Although the bank did not indicate what the IPO price would be, analysts expect it to be between two and 2.6 times the lender's book value.
"The shares will probably be priced at around 2.1 times its predicted book value this year," said She Minhua, a banking analyst at CITIC China Securities. The bank has great development potential because of its large asset scale and revenue base, said She.
Media reports said the ICBC is in talks to buy PT Bank Halim Indonesia, in a bid to expand outside the country to diversify its sources of income and improve profitability.
ICBC's A-share offering plan was approved on Tuesday by the China Securities Regulatory Commission, after getting the nod for H-share sales in Hong Kong last week from Hong Kong market regulators.
The bank plans simultaneously to issue 13 billion A shares - which typically have enhanced voting rights or other benefits compared with other forms of shares - in Shanghai and 35.39 billion H shares in Hong Kong, it announced.
If the over-allotment or "green shoe" option is fully exercised, the total number of A shares will rise to 14.95 billion and the total number of H shares issued will reach 40.7 billion.
The ICBC's IPO may raise between US$19 billion and $21 billion.

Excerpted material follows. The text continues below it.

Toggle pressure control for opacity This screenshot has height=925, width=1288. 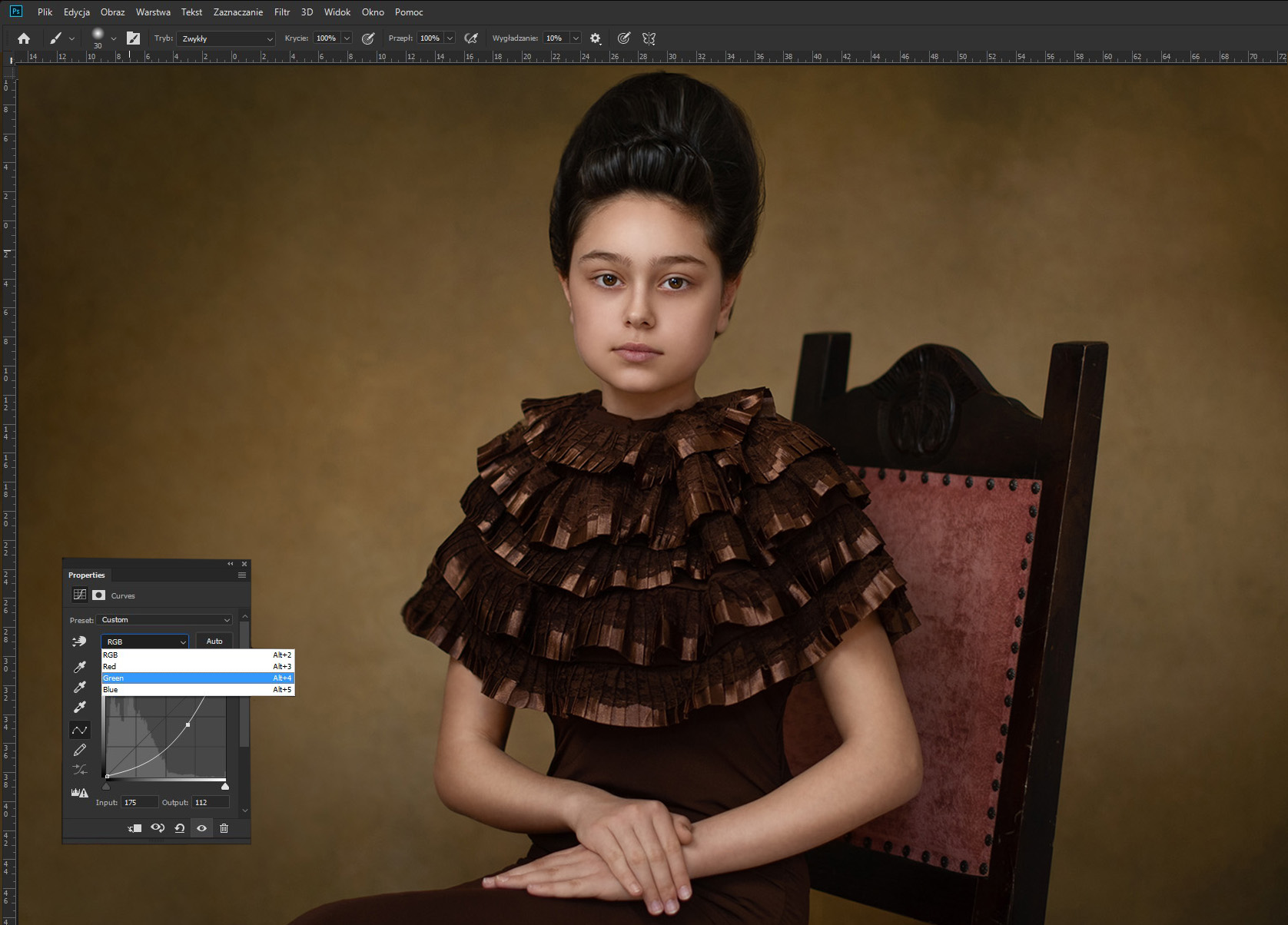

The sale is expected to be the world's largest ever IPO, surpassing the record of $18.4 billion raised by Japan NTT Mobile Communications in 1998.
The subscription period for institutional investors in the Shanghai portion of the IPO will take place from October 16-19, while retail investors will be able to subscribe on October 19, ICBC said.

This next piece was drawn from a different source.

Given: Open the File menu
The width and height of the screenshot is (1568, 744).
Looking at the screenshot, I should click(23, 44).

A-share underwriters were to give pre-marketing presentations to price-consultation participants in Beijing, Shanghai, Shenzhen and Guangzhou from this Wednesday to Friday and again from October 9-11.
"ICBC's share offering will put some pressure on the domestic stock market, as part of its funds will turn to the new shares," said She. "But it is unlikely to have a big impact due to sufficient market liquidity."
ICBC's A shares should not have a market value any lower than that of the Bank of China's, said She. BOC's A shares have been traded at between 3.2 and 3.46 yuan over the past month.
However, some analysts worry that ICBC's relatively large non-performing-loan ratio will hurt its performance. The bank has cautioned investors that it faces various business risks including NPLs and increased competition.
By the end of June, ICBC's NPL ratio stood at 4.1%, down from 4.69% in December.
Its loan book showed the bank has the greatest exposure to the manufacturing sector, which accounted for 27.8% of its domestic corporate loans, with the real-estate market accounting for 9.1%.
"A significant downturn in any industry in which loans are highly concentrated may lead to a significant increase in non-performing loans," it said.
In addition, China's banking industry is becoming increasingly competitive as foreign banks prepare for the opening of the financial sector at the end of this year. China is overhauling its state-owned, debt-laden banking sector prior to opening the financial market fully to foreign banks by year-end under a World Trade Organization commitment.
The government has moved to write off the major banks' bad debts, reshuffle them into shareholding companies, invite strategic foreign investors and let them go public.
ICBC is the third of the Big Four banks to go public. Another two of the Big Four, the BOC and China Construction Bank (CCB), have already become publicly listed companies. BOC is listed on both the Hong Kong and Shanghai stock exchanges, while CCB is only listed in Hong Kong. The fourth of the Big Four, the Agricultural Bank of China, is restructuring in preparation for a possible IPO.
Since June 2005, there have been four mainland government-funded banks listed on the Hong Kong stock exchange, raising US$25 billion. In addition to BOC and CCB, the other two leaders are Bank of Communications and China Merchant Bank.
Analysts said the new share offering would help boost the ICBC's capital adequacy and improve its management.